The steamroller to sainthood remained an affront to many American Indians, who view the 18th-century California mission system that Serra represented to have subjected their ancestors to forced conversions, enslavement, and whipping.
”My blood pressure is going up right now, just hearing about it,” said Olin Tezcatlipoca, the director of the Mexica Movement, a Native American group opposing Serra sainthood. “This is a canonization of colonization, white supremacy, and genocide. Does that sound saintly to you?”
Mission Dolores and the other 20 California missions were “nothing less than concentration camps,” he said.

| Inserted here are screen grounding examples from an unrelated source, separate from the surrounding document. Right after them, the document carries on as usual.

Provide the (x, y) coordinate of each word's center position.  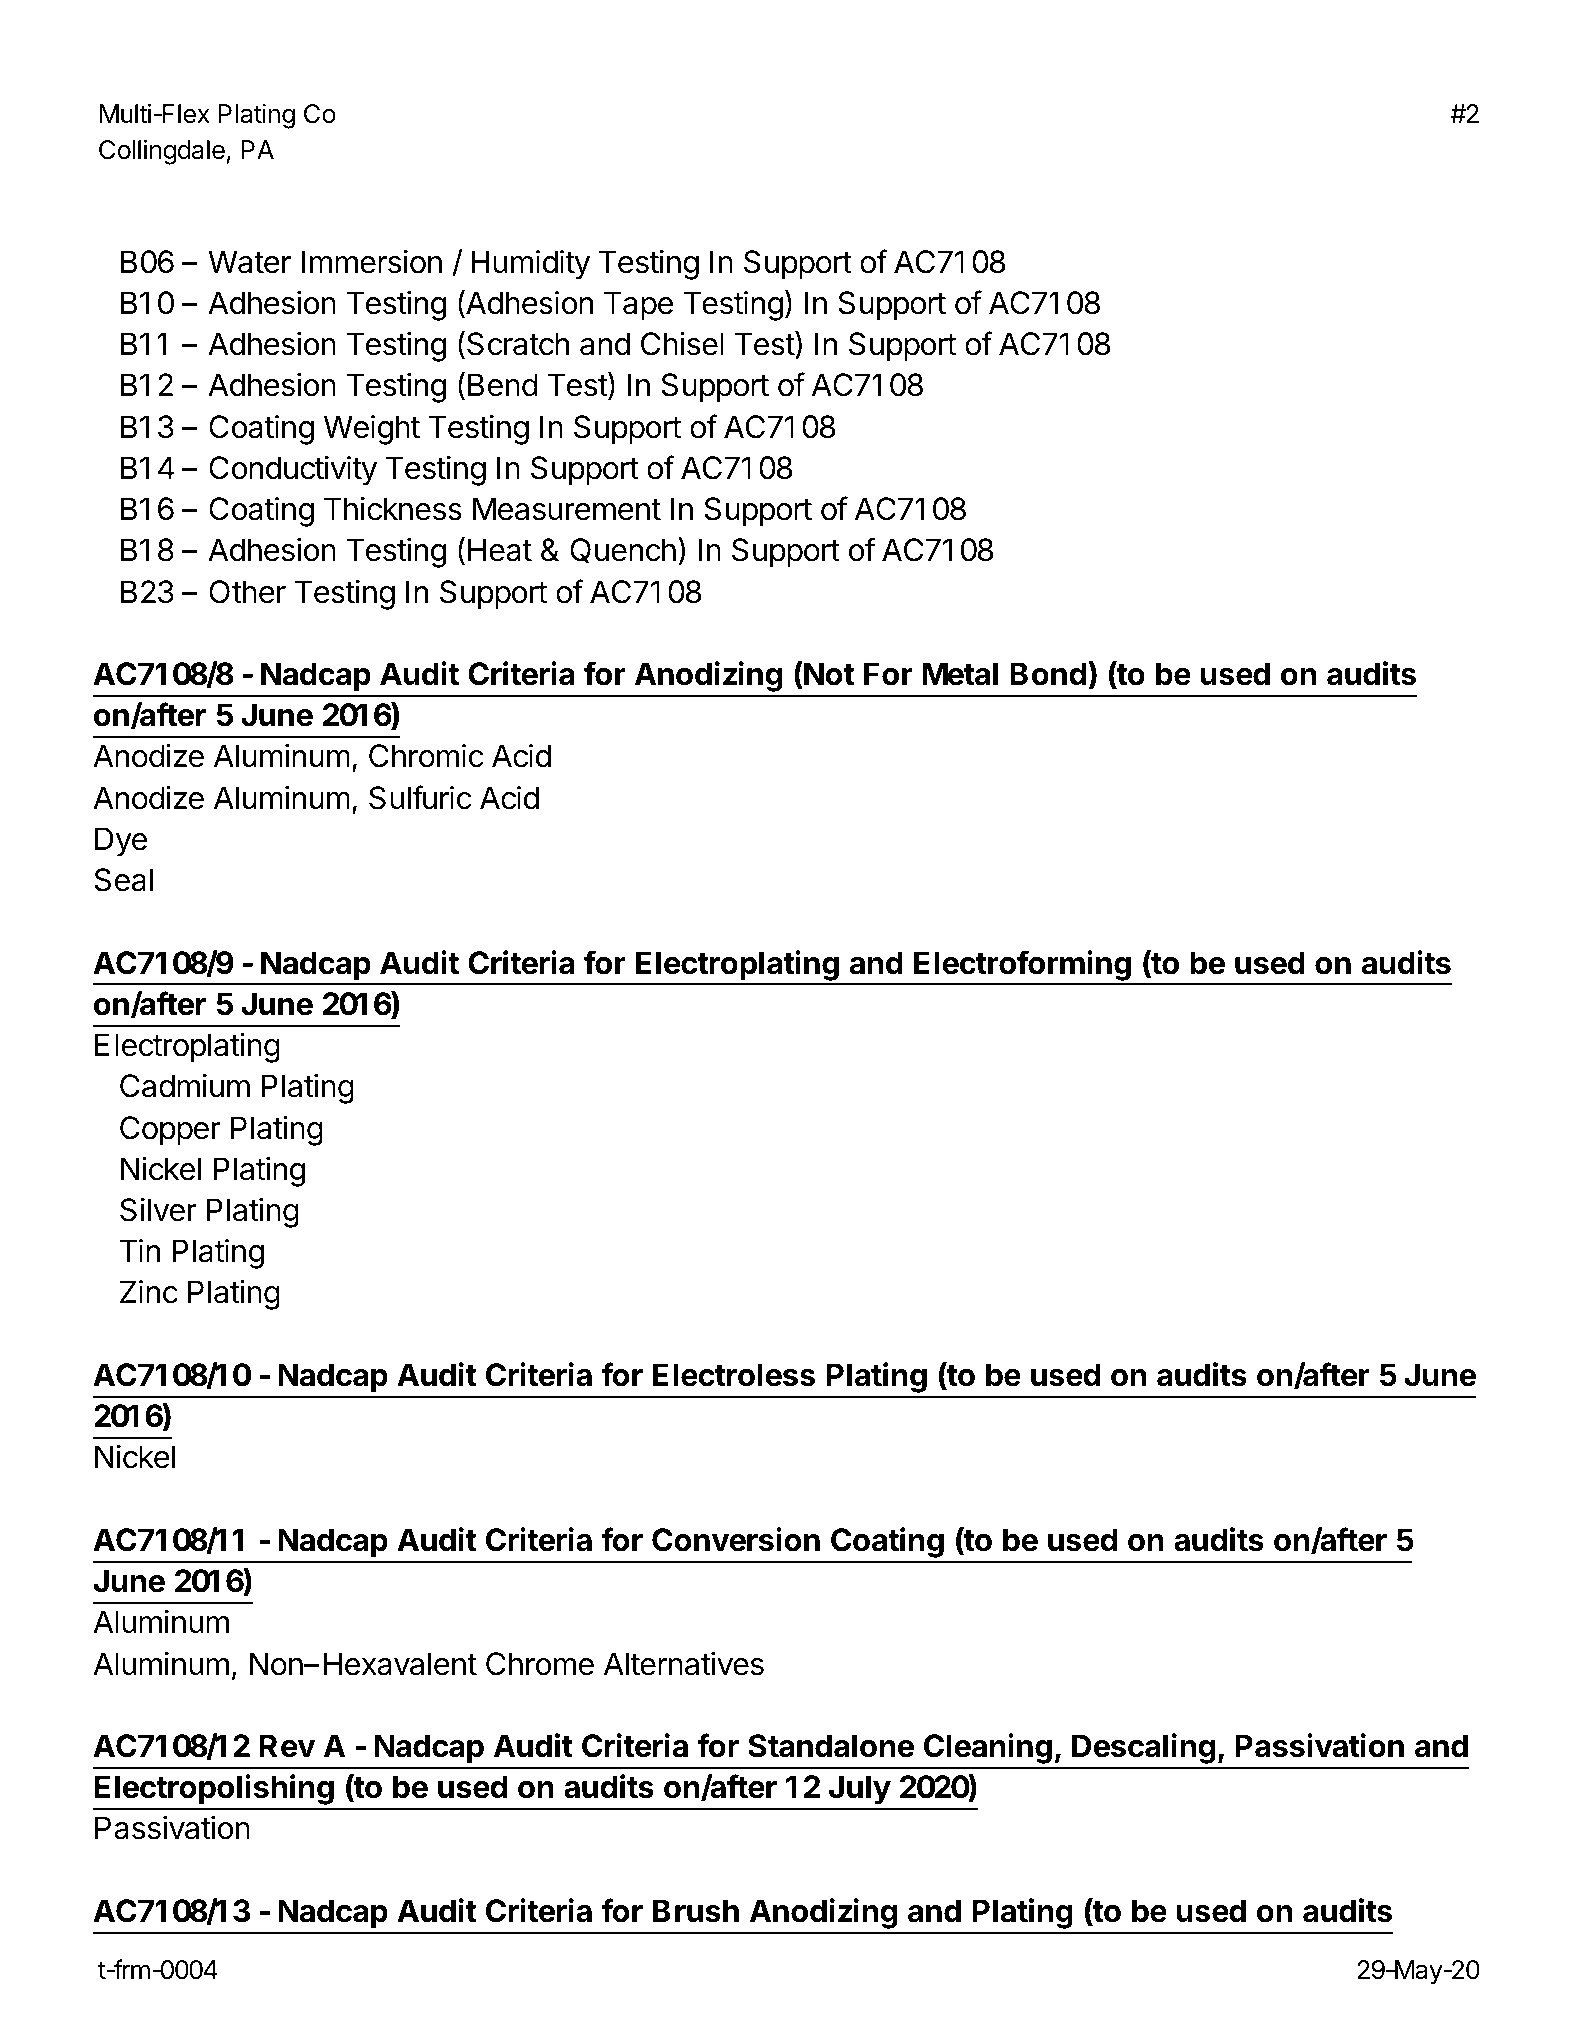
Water (249, 262)
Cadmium (185, 1086)
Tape (638, 306)
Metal (960, 674)
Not (828, 673)
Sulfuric (420, 797)
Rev (287, 1746)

”There may not have been any barbed wire or watchtowers, but if you tried to escape you would be punished or killed, and those are the facts. The Catholic Church isn’t even addressing this.”
Several days ago, Los Angeles archbishop Jose Gomez met with Francis in Rome to support the canonization, saying that Serra “came to this New World with a burning love for the land and its people, (with) genuine respect for the indigenous people and their ways.”
Gomez, in a statement released by the Los Angeles archdiocese, said Serra critics had “distorted” his record. He said he regretted that the canonization “has opened old wounds and revived bitter memories about the treatment of Native Americans” during missionary times. Gomez said criticism of Serra “can be traced back to the anti-Spanish and anti-Catholic propaganda (that) prevents us from making an honest appraisal of Father Serra and America’s religious beginnings.”
He acknowledged that the “world of (Serra’s) times still considered native peoples, along with African Americans, to be less than full human,” but said he had “come to the conclusion that Father Serra should be remembered as one of the great pioneers of human rights in the Americas.”
A spokesman for the San Francisco archdiocese said the Serra controversy was the result of a “possible misunderstanding of facts.”
At the Mission Dolores cemetery, a visitor from Ireland, Michael Caplis, said the elevation of a Hispanic from California to sainthood was “fantastic” and “long overdue.”
”It’s a great thing,” he said, “and if they had to relax the rules to do it, that’s all right.”
And at the mission’s gift shop, cashier Melba Lopez said, in light of the good news from Rome, the store would have to stock up on Serra merchandise in time for the canonization. At present, the store offers Serra postcards for 50 cents, 65 cents, and $2, along with a Serra biography for $8. But after sainthood, the store will be obliged to add Saint Junipero Serra to its lineup of sterling silver saint medals, at $40 each.
”We’ll be ready in time,” Lopez said.